Le couple de policiers suisses avait été enlevé en juillet 2011 lors d'un voyage privé dans le nord-est de la province pakistanaise du Baloutchistan. Selon la version officielle, les deux avaient réussi à s'évader après huit mois de détention en profitant d'un moment où ils n'étaient pas surveillés et rejoindre un poste de contrôle de l'armée pakistanaise.

Selon le Département fédéral des affaires étrangères, aucune rançon n'a été payée.
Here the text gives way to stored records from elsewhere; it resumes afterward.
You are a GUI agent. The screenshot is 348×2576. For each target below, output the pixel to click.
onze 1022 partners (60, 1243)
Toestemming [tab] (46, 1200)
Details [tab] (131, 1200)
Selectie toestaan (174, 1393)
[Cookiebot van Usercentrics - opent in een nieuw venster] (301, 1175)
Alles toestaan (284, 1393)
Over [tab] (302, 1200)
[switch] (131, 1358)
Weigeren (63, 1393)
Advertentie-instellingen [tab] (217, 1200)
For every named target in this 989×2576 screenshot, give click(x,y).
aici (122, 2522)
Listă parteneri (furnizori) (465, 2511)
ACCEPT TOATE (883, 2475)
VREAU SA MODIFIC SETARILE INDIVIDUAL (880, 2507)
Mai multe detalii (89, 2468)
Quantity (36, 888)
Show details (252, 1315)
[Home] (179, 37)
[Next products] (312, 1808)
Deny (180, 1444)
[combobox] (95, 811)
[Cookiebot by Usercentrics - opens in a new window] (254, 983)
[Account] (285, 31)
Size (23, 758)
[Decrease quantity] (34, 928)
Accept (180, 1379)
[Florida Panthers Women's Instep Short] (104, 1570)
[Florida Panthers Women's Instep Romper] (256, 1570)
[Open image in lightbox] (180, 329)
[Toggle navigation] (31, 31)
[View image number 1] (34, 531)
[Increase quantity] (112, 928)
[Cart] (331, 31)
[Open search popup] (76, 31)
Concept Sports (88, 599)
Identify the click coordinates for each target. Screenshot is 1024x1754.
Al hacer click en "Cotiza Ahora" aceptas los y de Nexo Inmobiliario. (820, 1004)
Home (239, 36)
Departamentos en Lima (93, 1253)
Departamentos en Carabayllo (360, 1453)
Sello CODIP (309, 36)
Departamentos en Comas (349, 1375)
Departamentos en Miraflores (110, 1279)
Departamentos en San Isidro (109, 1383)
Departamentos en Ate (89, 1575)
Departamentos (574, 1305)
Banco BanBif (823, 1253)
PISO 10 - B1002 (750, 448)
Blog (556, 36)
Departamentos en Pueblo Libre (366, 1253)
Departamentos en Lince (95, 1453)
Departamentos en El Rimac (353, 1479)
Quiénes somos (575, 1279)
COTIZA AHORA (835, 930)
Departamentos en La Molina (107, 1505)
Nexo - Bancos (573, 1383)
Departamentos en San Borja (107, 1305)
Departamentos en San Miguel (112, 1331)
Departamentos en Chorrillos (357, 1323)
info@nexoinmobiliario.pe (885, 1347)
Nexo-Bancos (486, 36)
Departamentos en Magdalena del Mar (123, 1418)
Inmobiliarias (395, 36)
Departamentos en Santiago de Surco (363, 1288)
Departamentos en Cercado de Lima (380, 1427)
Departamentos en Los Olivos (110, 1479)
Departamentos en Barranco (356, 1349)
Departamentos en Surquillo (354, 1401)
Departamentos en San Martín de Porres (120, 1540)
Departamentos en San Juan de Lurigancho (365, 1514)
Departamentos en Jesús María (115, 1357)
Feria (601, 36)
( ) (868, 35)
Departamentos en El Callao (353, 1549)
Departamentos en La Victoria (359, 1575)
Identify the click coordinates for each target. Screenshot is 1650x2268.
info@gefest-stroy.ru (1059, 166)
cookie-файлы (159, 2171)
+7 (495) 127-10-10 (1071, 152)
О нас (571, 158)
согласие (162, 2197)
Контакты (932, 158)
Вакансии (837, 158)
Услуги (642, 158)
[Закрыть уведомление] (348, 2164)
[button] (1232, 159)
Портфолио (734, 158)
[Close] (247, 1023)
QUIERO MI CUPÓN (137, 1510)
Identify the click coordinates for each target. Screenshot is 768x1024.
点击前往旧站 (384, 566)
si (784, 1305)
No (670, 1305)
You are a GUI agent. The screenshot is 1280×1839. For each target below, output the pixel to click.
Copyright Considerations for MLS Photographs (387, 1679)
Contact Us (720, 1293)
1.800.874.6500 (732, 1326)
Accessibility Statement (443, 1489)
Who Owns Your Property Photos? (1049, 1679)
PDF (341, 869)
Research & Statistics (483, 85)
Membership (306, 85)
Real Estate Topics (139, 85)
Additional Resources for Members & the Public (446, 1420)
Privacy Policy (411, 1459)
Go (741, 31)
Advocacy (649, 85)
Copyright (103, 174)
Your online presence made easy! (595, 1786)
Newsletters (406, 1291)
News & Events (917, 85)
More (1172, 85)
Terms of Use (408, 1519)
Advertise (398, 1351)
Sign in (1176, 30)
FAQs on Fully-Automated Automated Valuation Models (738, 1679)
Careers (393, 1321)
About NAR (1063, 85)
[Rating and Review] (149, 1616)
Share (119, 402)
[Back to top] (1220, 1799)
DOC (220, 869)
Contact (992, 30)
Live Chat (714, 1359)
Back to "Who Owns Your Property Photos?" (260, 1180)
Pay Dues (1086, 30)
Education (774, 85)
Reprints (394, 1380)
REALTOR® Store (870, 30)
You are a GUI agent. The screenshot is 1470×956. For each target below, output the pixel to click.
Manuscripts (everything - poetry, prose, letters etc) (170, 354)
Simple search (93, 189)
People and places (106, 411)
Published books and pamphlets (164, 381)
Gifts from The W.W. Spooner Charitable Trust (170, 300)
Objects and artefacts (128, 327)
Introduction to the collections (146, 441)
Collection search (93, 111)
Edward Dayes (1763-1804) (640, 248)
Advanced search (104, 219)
Mais la Confédération a dû supporter d'importants coûts: pendant les 259 jours qu'a duré la prise d'otages, plusieurs fonctionnaires s'occupaient à plein temps du cas.

Malades presque en permanence

Daniela Widmer revient sur ce qu'elle a vécu. «Après nous avoir kidnappés et emmenés durant deux semaines à travers les montagnes, après avoir dormi de jour dans des étables de chèvres et pataugé aussi à travers des zones marécageuses de nuit, ils nous ont donné chaque jour deux œufs et de l'eau croupie». Elle-même a souffert de diarrhée pendant six mois et son compagnon a eu deux fois la malaria. Il a perdu 22 kilos.

A leur retour, les ex-otages avaient été vivement critiqués pour s'être mis en danger eux-mêmes malgré les avertissements des risques encourus. Daniela Widmer s'était défendue en disant qu'ils s'étaient bien préparés. «Si nous avions su pour les enlèvements, nous n'aurions pas passé par là». Et d'ajouter: en fin de compte, les vrais coupables sont les preneurs d'otages.